As new files are added to the source directory, the master aggregator constantly monitors it to ensure that the files will be processed automatically.

Filesystem Pipeline Syntax Examples

The following syntax demonstrates how to create a new Filesystem Pipeline. For complete syntax documentation, see CREATE PIPELINE.

Example 1 – Read all files in a directory for CSV files:

CREATE PIPELINE library
AS LOAD DATA FS '/path/to/files/*'
INTO TABLE `classic_books`
FIELDS TERMINATED BY ',';

Filesystem Paths and Permissions

The paths used by the Unix filesystem extractor address files which must be accessible from every node in the cluster. The most common way to use this extractor is with a distributed filesystem, such as NFS. The path provided to a Unix filesystem extractor must be absolute, and will usually include a Unix glob pattern which matches many files, as seen in the example above. In order for the Unix filesystem extractor to load data, the files must grant read permissions to the MemSQL Linux user.
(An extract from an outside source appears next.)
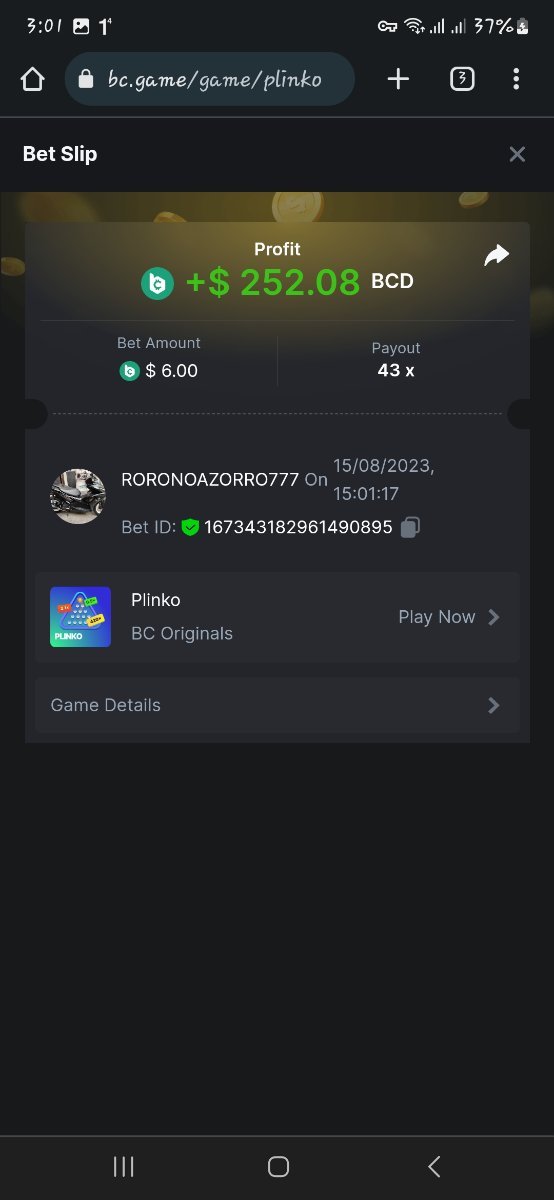Image resolution: width=554 pixels, height=1200 pixels.
Task: Tap the BCD coin icon beside profit
Action: [157, 283]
Filesystem Pipeline Batches and Offsets

Metadata and configuration information for every pipeline is written to tables in the information_schema database. These tables use the terms batch and offset, which are standard terms across all MemSQL pipelines, but have the following definitions in the context of Filesystem pipelines:

Batch

When the master aggregator reads a directory’s contents, it schedules each file on a single MemSQL partition. After each leaf partition across the cluster has finished extracting, transforming, and loading its file, a batch has been completed. Therefore, a Filesystem pipeline batch is defined as a cluster-level operation where each node processes a single file from the source directory.
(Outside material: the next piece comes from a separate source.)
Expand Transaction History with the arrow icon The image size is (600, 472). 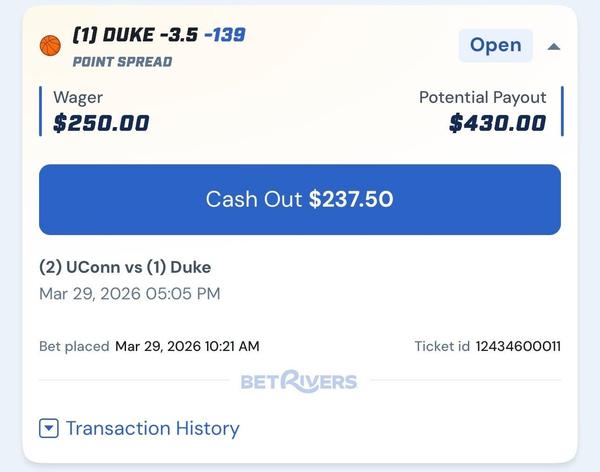coord(49,428)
Consider the following example: There are 4 files in a directory. If your cluster has 2 leaf nodes that have 2 partitions each (4 partitions total), all of the files can be ingested in one batch. In the same cluster, if there are 40 files in the source directory, it will take 10 batches to fully ingest the data.

Offset

For Filesystem Pipelines, an offset simply represents the start and end of a single file with the following integer values:

  • 0, which represents the start of the file
  • 1, which represents the end of the file

If you query the information_schema.PIPELINES_BATCHES table, all successfully loaded batches will simply state the following values for the earliest and latest batch offsets:

BATCH_EARLIEST_OFFSET: 0
BATCH_LATEST_OFFSET: 1